Among the thousands of pages of recommendations - which have proposed rezoning and expanding the city to make room for 400,000 new homes - the independent panel that drafted the plan called for current protections for 2213 of sites of value to Mana whenua to be scrapped - saying there wasn't enough evidence to justify protection for all of them.
Councillors on Wednesday agree, voting 12-6 to scrap the rules - which previously meant owners of land within 50 metres of sites had to contact Mana whenua to make sure there was no cultural impact from construction.
Sites will now need to be verified as being of cultural significance to gain special protections.
That came despite recommendations from council planners to keep the rules, saying there was a "risk of ongoing loss and degradation".
In another major decision, councillors also voted to drop a blanket protection for buildings built before 1944, as recommended in the draft plan.
Some Councillors argued the overlay giving protection to all pre-1944 structures had only been put in temporarily until better controls were in place, and that important buildings would be protected by a special character test and other heritage rules.
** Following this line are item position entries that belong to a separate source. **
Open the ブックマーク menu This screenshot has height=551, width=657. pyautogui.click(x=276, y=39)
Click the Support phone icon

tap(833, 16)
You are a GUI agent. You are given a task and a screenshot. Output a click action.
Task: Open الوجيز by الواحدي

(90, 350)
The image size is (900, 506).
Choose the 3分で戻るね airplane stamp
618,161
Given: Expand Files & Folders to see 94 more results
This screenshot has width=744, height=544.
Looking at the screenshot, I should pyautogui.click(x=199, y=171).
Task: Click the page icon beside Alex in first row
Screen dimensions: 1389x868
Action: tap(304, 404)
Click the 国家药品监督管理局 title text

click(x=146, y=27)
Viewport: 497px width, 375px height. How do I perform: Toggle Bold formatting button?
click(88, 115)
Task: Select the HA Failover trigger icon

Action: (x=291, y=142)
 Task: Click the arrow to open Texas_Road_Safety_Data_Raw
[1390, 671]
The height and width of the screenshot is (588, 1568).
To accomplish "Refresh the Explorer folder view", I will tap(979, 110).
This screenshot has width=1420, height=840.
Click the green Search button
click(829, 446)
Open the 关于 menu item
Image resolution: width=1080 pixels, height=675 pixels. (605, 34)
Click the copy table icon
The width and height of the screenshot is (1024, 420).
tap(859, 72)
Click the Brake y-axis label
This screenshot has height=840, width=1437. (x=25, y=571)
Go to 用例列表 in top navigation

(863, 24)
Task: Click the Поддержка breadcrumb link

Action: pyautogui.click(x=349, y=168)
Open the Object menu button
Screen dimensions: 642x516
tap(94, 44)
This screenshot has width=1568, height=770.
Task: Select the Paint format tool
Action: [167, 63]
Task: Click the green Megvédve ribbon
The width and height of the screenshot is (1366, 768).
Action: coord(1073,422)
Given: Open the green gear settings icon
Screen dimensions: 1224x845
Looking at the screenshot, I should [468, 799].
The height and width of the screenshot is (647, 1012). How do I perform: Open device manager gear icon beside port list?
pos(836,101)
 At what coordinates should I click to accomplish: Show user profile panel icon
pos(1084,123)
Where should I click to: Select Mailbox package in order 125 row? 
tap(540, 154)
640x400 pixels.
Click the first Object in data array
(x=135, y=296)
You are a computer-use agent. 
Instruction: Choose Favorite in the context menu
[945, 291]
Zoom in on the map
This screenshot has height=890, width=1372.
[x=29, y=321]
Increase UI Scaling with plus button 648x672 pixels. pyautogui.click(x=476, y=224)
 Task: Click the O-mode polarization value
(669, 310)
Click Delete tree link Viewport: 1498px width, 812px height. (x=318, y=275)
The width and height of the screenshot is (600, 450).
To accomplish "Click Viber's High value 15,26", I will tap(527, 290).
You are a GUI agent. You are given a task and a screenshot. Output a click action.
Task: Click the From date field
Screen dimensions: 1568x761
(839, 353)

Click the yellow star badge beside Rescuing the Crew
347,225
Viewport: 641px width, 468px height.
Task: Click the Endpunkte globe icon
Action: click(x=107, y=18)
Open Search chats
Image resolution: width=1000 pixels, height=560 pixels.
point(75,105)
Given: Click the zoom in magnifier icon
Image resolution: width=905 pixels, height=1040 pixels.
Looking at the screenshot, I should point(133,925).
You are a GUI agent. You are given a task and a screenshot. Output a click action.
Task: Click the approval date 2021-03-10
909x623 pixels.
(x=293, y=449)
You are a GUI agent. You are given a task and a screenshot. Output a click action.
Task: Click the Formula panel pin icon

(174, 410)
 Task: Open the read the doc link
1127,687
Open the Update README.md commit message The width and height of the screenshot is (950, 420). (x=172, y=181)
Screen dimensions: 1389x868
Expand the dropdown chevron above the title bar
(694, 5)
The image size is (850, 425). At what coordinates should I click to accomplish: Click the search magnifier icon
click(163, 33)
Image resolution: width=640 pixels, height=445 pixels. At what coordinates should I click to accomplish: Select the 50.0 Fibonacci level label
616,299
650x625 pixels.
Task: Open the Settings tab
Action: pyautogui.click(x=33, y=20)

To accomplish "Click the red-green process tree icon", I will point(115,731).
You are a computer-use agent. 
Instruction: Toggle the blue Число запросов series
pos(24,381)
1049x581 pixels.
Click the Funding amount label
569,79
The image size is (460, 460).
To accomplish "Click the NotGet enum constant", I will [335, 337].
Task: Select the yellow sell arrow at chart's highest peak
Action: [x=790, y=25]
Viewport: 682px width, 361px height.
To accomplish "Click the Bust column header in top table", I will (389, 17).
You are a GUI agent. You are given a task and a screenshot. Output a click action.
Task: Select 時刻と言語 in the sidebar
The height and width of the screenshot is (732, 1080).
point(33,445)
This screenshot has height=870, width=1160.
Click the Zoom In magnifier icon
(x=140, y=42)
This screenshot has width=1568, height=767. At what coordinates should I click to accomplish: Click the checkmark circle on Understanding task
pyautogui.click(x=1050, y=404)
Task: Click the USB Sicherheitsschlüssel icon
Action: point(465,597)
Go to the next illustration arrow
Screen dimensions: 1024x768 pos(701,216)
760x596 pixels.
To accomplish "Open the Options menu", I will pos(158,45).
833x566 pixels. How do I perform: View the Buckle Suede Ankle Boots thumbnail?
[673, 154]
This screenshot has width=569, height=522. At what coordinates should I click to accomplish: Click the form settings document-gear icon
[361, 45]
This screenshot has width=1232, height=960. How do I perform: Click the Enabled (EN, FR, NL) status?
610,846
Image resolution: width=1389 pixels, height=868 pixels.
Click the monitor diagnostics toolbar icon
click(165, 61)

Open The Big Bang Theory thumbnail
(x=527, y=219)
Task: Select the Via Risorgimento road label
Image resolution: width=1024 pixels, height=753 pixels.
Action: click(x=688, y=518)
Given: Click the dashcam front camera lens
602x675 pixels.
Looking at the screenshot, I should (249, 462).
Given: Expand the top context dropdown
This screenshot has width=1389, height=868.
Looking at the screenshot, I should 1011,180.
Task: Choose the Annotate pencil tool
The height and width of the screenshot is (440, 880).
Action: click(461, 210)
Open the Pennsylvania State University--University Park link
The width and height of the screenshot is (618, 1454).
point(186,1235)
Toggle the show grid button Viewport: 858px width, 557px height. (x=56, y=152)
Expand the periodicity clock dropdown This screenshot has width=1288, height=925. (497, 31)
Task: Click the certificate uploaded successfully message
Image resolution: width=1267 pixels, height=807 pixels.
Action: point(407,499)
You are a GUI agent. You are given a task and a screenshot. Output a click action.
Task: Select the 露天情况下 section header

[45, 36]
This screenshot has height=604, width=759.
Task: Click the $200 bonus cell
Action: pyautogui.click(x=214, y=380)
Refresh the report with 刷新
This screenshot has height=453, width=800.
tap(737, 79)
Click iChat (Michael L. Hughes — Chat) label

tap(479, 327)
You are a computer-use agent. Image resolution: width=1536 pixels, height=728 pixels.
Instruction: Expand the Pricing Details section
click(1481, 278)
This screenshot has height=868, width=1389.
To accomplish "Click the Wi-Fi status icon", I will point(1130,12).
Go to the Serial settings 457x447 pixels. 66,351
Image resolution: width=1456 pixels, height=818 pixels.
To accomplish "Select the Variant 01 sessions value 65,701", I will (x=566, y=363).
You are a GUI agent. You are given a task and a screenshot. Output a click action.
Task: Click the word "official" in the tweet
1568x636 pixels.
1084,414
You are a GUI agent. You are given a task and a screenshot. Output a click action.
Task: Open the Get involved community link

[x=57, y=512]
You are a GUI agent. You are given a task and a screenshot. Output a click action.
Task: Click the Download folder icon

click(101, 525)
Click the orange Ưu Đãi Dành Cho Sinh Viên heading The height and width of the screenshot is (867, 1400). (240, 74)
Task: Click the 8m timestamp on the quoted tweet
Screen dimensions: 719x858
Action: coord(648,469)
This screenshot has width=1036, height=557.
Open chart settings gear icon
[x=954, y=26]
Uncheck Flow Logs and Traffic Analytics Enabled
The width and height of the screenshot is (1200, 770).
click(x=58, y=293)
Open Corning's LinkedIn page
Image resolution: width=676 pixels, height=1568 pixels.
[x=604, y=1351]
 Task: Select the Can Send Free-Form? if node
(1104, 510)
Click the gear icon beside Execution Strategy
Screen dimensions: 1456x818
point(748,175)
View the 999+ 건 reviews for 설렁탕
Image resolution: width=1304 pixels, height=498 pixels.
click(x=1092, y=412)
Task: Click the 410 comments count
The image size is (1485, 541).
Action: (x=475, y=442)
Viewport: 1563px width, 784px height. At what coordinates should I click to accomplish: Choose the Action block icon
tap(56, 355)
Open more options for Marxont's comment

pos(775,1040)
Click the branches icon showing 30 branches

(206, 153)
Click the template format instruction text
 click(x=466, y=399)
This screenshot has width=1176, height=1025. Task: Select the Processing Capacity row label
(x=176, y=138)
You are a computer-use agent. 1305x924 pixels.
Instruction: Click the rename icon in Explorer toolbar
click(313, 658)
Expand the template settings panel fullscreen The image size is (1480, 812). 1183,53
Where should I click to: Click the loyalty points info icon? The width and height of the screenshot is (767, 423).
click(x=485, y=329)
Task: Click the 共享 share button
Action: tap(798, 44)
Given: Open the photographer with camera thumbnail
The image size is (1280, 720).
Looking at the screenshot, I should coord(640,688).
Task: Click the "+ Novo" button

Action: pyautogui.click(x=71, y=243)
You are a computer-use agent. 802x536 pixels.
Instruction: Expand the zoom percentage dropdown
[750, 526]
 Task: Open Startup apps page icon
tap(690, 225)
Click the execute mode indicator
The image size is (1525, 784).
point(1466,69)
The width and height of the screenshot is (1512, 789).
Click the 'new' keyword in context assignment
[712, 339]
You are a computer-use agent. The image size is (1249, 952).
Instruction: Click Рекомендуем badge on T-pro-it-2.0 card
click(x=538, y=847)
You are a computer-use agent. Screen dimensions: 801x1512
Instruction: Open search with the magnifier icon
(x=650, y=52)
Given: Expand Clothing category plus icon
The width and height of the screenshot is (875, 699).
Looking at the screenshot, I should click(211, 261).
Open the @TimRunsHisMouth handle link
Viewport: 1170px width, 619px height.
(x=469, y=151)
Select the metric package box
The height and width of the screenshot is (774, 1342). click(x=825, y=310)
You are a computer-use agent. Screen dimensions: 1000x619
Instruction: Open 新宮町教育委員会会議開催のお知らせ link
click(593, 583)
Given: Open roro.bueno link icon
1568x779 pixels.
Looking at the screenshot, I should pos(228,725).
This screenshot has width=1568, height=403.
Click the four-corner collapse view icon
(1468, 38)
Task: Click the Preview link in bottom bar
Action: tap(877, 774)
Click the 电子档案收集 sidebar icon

"You can't have it both ways. You can't increase density and protect every pre-1944 building. Otherwise you spread out into the paddocks and fields... Somewhere something's got to give," Deputy Mayor Penny Hulse argued.
"I love old buildings and I am old... We're all ageing, but it doesn't necessarily mean we're fabulous. And I think the same goes for buildings."
Earlier in the day, the council opted to bypass its Development Committee in the Unitary Plan decision process, meaning the Independent Maori Statutory Board was cut out of the final debate on the plan - although this decision was backed by the board's members.
The governing body now until August 19 to make its final decision on the plan.